Belajar dari Sumber Waras
Silvian M Mongko ;
Pengamat Sosial Politik
|
MEDIA INDONESIA,
20 April 2016
SIAPA yang tak tahu RS Sumber Waras Jakarta? Nama yang kini
mungkin menjadi sumber ketidakwarasan publik. Entahlah. Sejak awal polemik
ini, ada indikasi ketidakwarasan di pusaran Sumber Waras. Apa sebab? Basis
argumentasi yang menentang kebijakan pembelian sebagian lahan RS Sumber Waras
oleh Pemprov DKI, pada hemat saya, sarat muatan politis.

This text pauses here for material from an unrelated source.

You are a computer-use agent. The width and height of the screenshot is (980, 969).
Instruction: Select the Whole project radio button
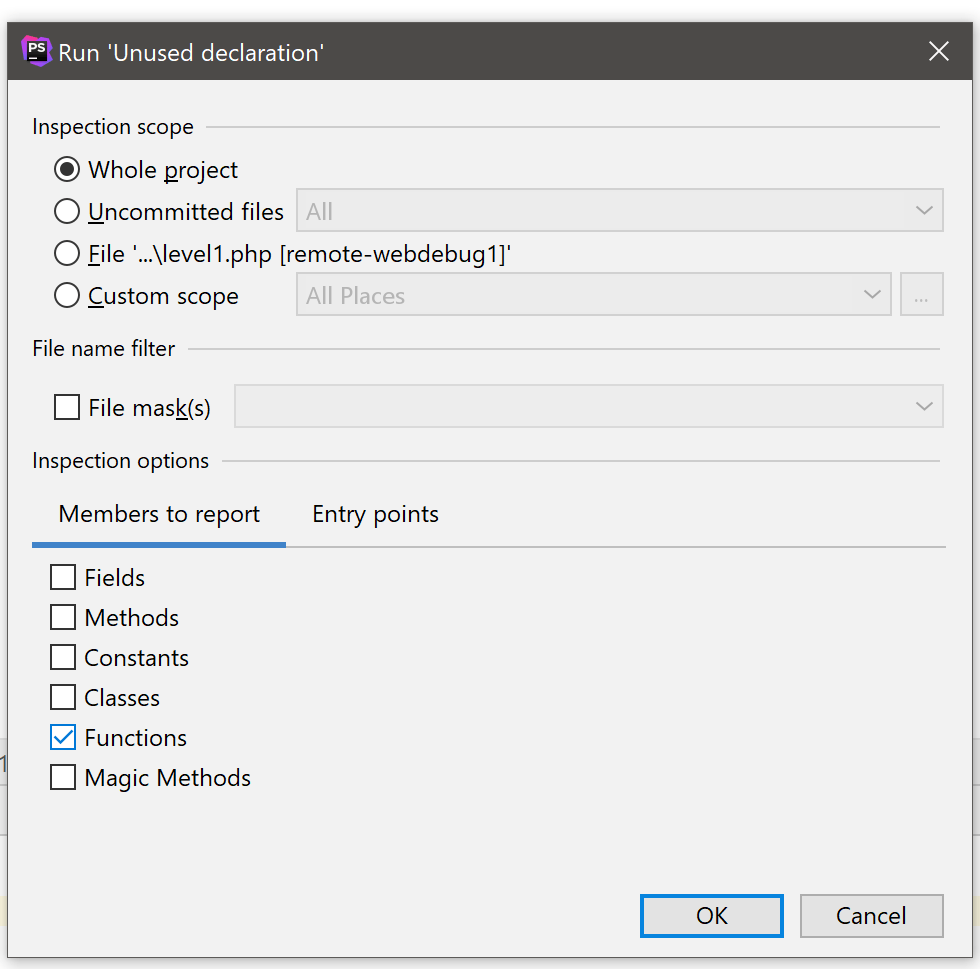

Ada kesan menyerang sekadar mencari-cari kesalahan atau
menjatuhkan. Terlebih lagi karena Sumber Waras dihubungkan dengan figur
Gubernur DKI Basuki Tjahaja Purnama (Ahok) yang sedang melejit reputasi
politiknya. Pembelian 3,6 hektare lahan RS Sumber Waras telah menyalahi
prosedur dan menimbulkan kerugian uang negara dengan jumlah yang begitu
fantastis: sekitar Rp191 miliar. Anehnya, orang sekaliber dengan otak doktor
dan profesor bisa terjebak dalam argumentasi tendensius untuk menyerang
habis-habisan Ahok.
Saya merasa aneh saja: ketika orang-orang 'pintar' hadir dalam
diskusi Indonesia Lawyers Club (ILC), sebuah forum terhormat yang
menghadirkan orang-orang melek hukum, malah berargumentasi secara tendensius
untuk mendesak KPK secepatnya menetapkan Ahok sebagai sesat prosedur hukum.

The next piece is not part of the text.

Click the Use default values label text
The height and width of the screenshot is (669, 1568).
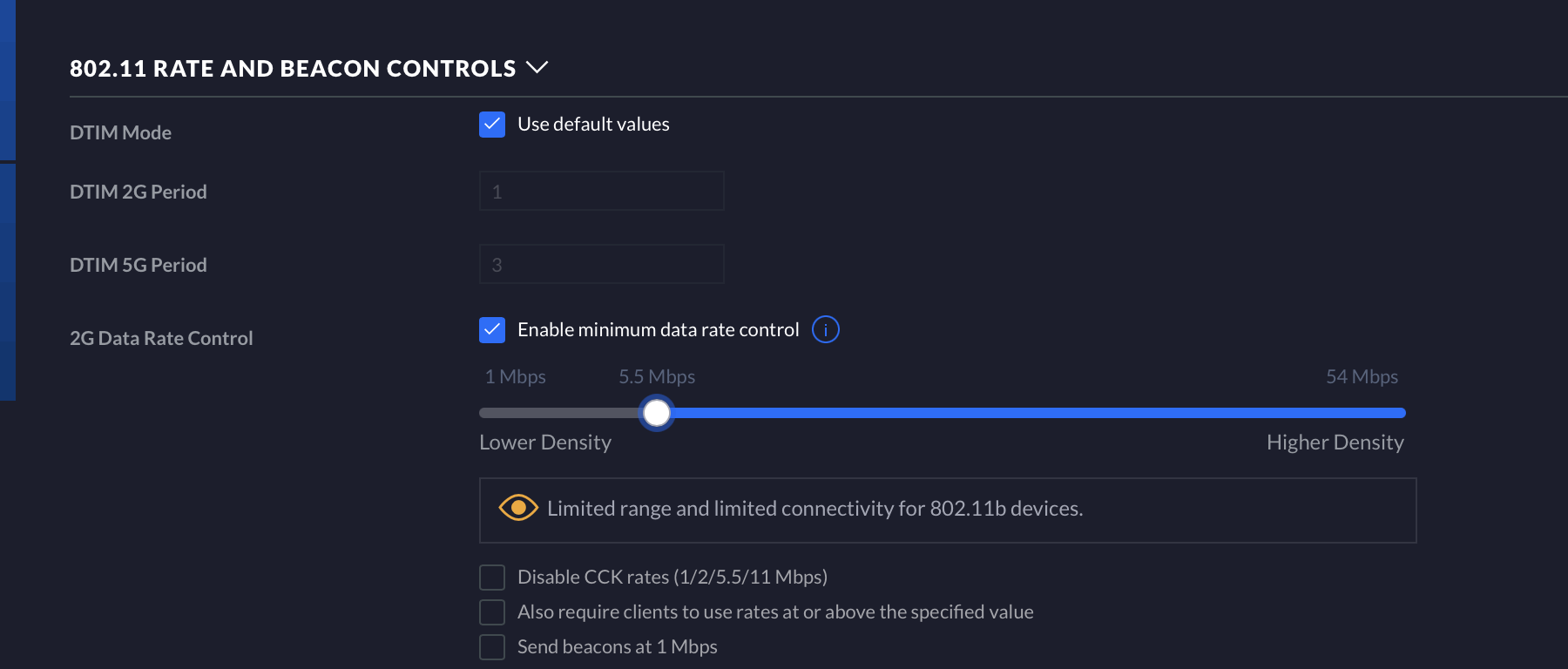pyautogui.click(x=593, y=125)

Tentu dengan harapan Ahok bisa keluar dari Gedung KPK sambil mengenakan rompi
oranye. Untuk itu, saya ingin membaca polemik Sumber Waras dari dua sudut
pandang, pendidikan politik dan kepastian hukum.
Pendidikan
politik
Tidak bisa dimungkiri, polemik pembelian sebagian lahan RS
Sumber Waras dapat dibaca dalam konteks 'perang' politik jelang pilkada DKI.
Spekulasi macam apa pun, rasanya sulit membantah fakta itu. Polemik muncul
secara intens ketika konsentrasi politik dikerahkan untuk memenangi Pilkada
DKI 2017. Pada saat yang sama, nama Ahok mendapat dukungan spontan yang kian
melejit tak terbendung.
Dukungan kuat dari masyarakat dihimpun melalui Teman Ahok.
Mereka berhasil mengumpulkan KTP lebih dari batas minimal untuk pencalonan
Ahok secara independen. Apa kuncinya?
Pada hemat saya, kekuatan ketokohan, independensi dan daya
dobrak politik Ahok sejauh ini berhasil memecahkan sejumlah kebuntuan politik
untuk menyelesaikan berbagai persoalan politik di Ibu Kota. Kiprah politik
yang baru berjalan sekitar dua tahun ini membawa dampak signifikan untuk
mengakhiri sejumlah persoalan pelik yang selama ini seakan tak terselesaikan.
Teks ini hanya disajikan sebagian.